自分には男の人を拾う願望でもあったのか、イケメンだし体格良かったし、若い人がほとんどいない今の職場だから癒しでもほしかったのだろうか。
でも、焼うどん作ったような?それに、ふわふわと浮いた水の玉、考えていると眠れなくなってごそごそと布団の中から這い出た。
忙しくてストーブに灯油を入れて無いので、暖房が入っていない部屋は寒い、その上にカーテンを閉め忘れたのか窓が半分ほど見える。
カーテンの間から見える外は、少し明るくなっているパジャマの上にガウンを羽織って窓に近づいた。
カーテンが開いているだけで、外からの冷気が伝わってくる、きっちり閉めてエアコンの暖房をつけ、もう一度布団に潜り込もうと窓の前に立った。

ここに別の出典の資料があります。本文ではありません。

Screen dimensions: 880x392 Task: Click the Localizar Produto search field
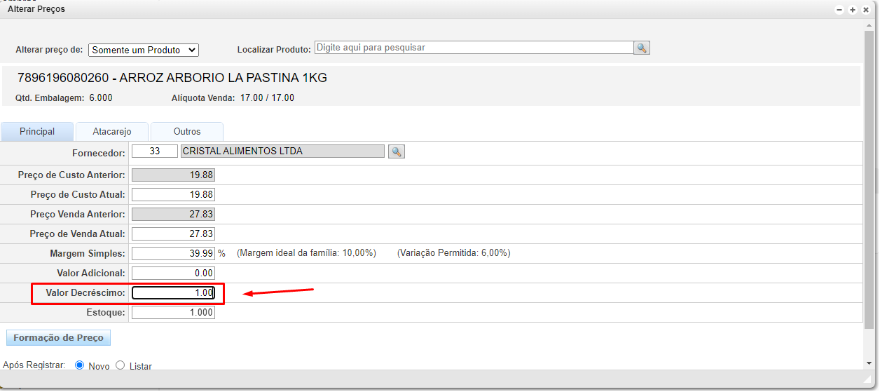coord(474,48)
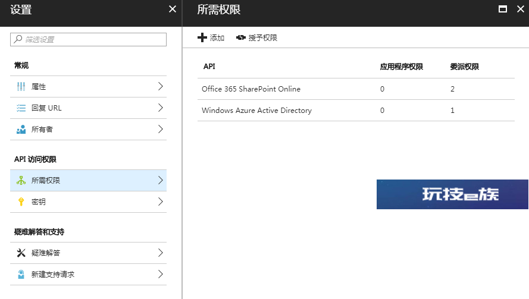Click the 所有者 owners people icon

click(21, 129)
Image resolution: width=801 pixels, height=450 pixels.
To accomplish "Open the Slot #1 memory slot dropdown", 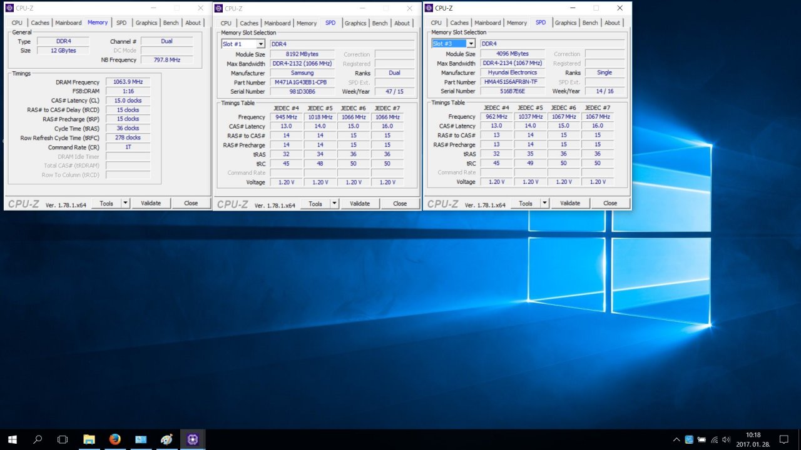I will click(260, 44).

外はいつの間にか雪が降っていて庭の木々に積っている、ずいぶん寒いと思ったら年末から正月にかけて天気予報の通り雪になったらしい。
はあーと息を吐くと窓の近くは余計に気温が低いのか、真っ白になる。
亜弓の住むこの街は滅多に雪が積もることはない、自分が子供のころは真っ先に外に飛び出して雪で遊んでいた。
庭を見下ろすと見慣れない人影が、ぽつんと立っていた。
父がよく来ていたグレイのスウェット、長い銀色の髪が昨日の出来事が夢でなかったことを教える。

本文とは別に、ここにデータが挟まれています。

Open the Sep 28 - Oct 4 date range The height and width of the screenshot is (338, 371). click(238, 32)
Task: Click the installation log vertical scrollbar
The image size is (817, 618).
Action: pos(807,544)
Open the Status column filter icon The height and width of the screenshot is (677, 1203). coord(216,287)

このままだとせっかく助けたのに風邪をひいてしまう、それに聞きたい事が山ほどある。
あわてて部屋を出て階段を下りる、冷たい板張りの廊下に、スリッパを履いて来なかった事を後悔した。
リビングの雪見障子を開け、庭に面した縁側へと向かう、降りられるように天然石でできた足台に置いたままのサンダルを履いて庭に下りた。
この辺りには珍しい40坪以上ある庭は手前に今は枯れ草のような芝生が敷かれ、奥に母の好きだった花々が植えられている。
盛りの椿の前に、男が立っていてこちらを振り向いた。
「おはようございます。」
日本語が話せないはずではなかったのか?近づいて言葉をかけようと伸ばしかけた手が止まる。

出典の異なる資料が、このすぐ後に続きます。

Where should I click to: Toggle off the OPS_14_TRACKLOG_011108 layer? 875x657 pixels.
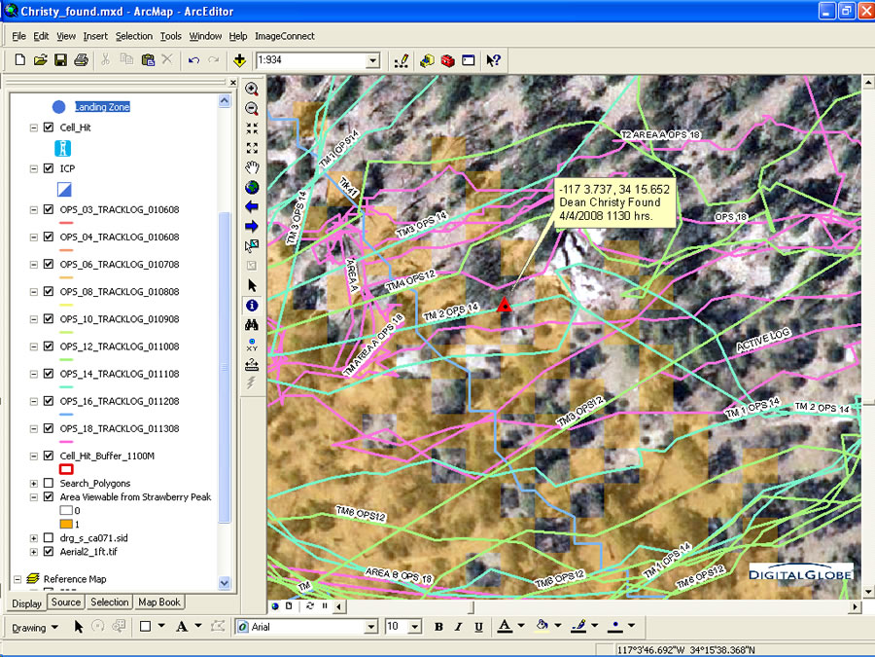point(49,374)
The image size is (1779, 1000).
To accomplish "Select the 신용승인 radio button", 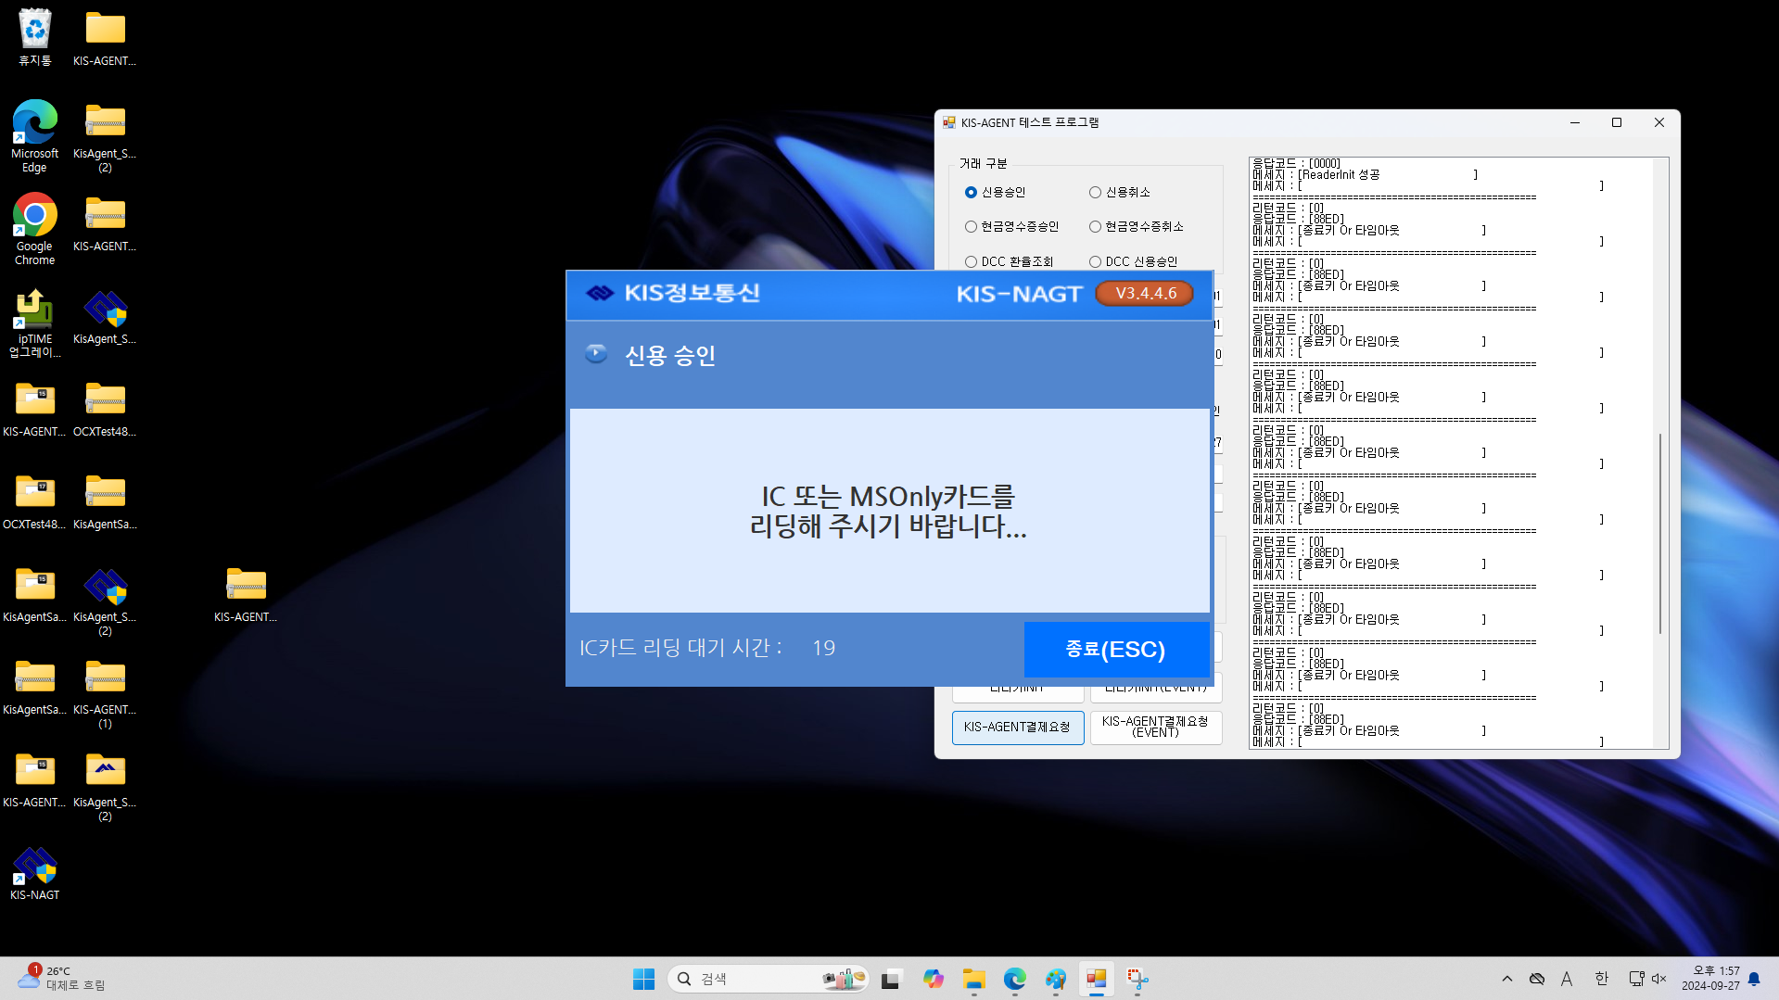I will 972,192.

驚いた顔と、返事が返ってこないことに、男は困った顔をして手を伸ばしてきた。
(間違っていますか?朝は、おはようございますではない?)
「いえ、あってます、びっくりして、日本語知ってたんですね?あ、おはようございます。」
「昨日、勉強しました」
「って、昨日って6時間くらいで?」
「得意なんですよ、言語は、それよりこれは何ですか?」
2本の赤い椿の下に、歪なひょうたんの形をしたふちが石でできた、白い砂利の場所がある。白い砂利の上にぽつりと椿の花が落ちていた。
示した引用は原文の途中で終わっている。